§ **Records for processing**
┌──

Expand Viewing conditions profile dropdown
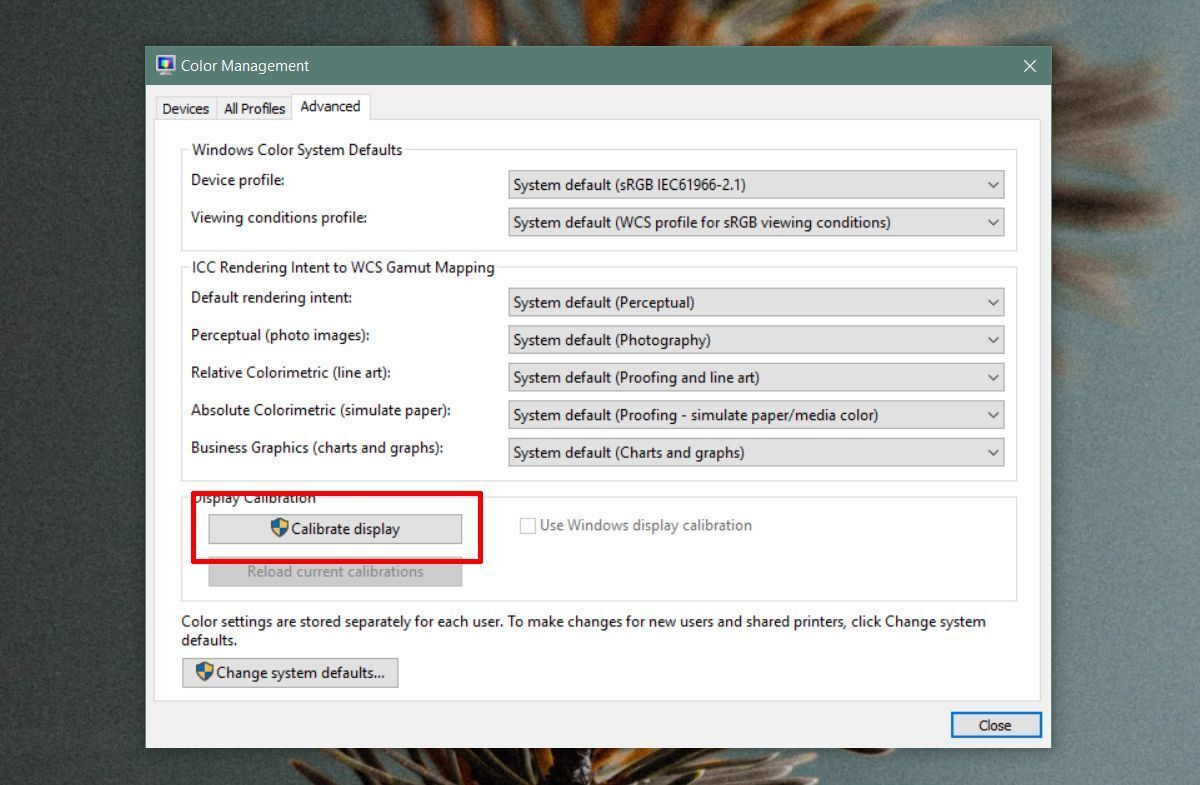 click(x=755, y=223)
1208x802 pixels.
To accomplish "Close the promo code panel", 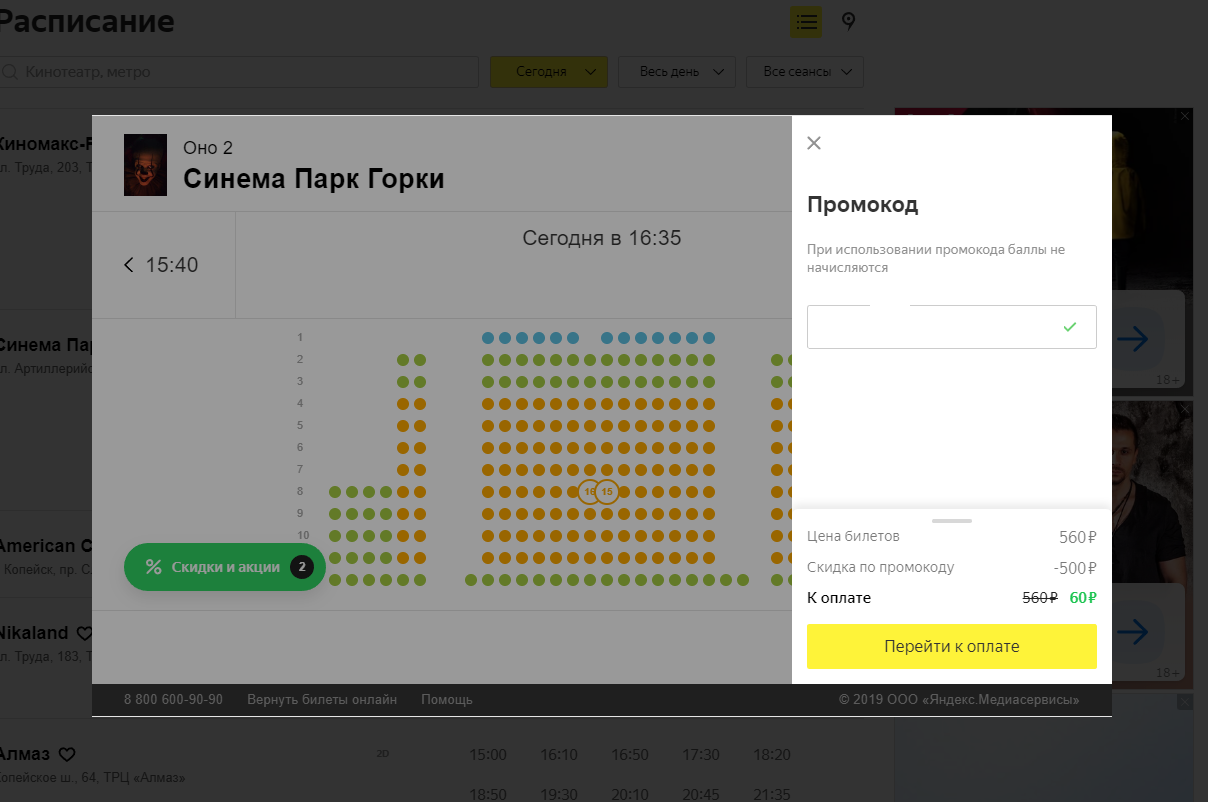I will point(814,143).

└──
┌──

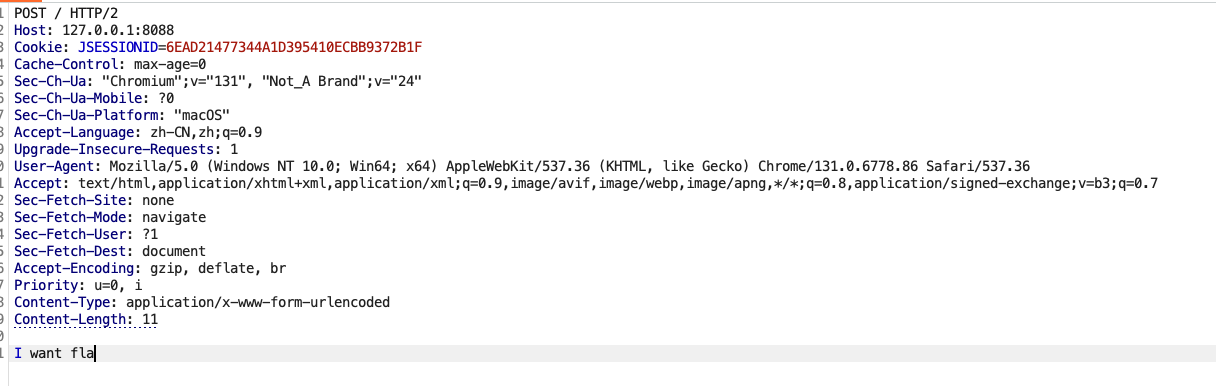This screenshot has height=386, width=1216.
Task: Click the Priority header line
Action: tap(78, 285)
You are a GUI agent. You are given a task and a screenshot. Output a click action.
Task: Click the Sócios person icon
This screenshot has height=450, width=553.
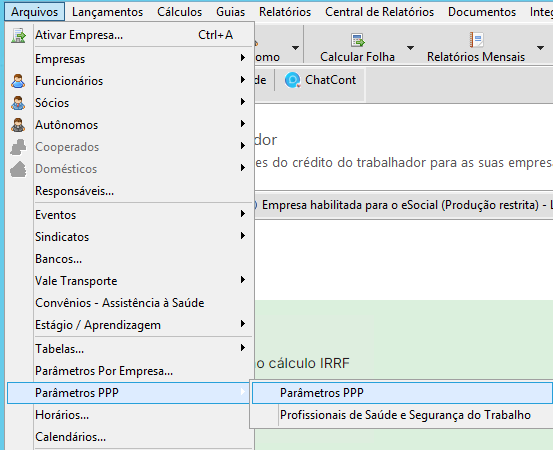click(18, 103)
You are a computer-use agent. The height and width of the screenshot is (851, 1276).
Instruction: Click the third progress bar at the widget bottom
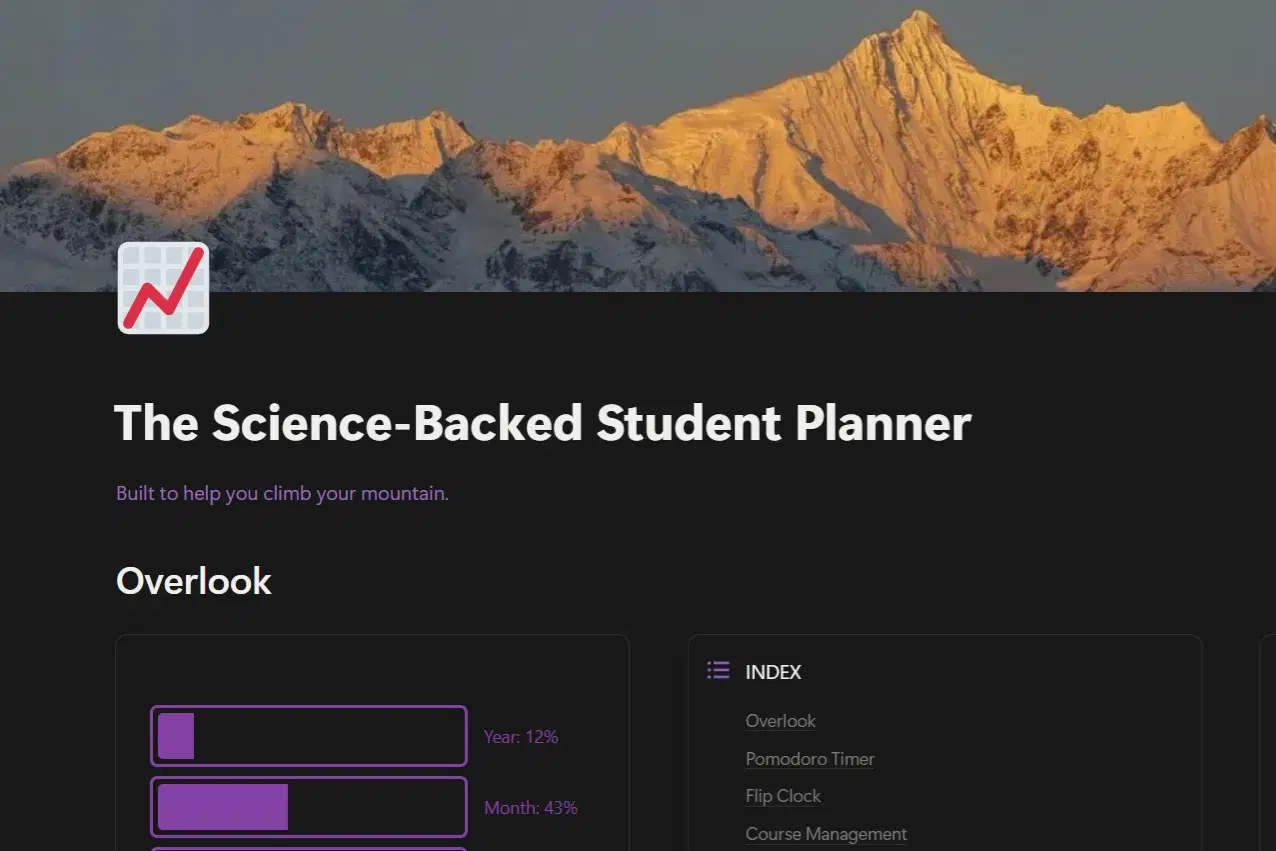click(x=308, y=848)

└──

§ **Activity**
Please copy each line of the records above that holds the word "agent".

§ **Written answer**
You are a GUI agent. You are given a task and a screenshot. Output a click action.
You are a computer-use agent. The height and width of the screenshot is (851, 1276).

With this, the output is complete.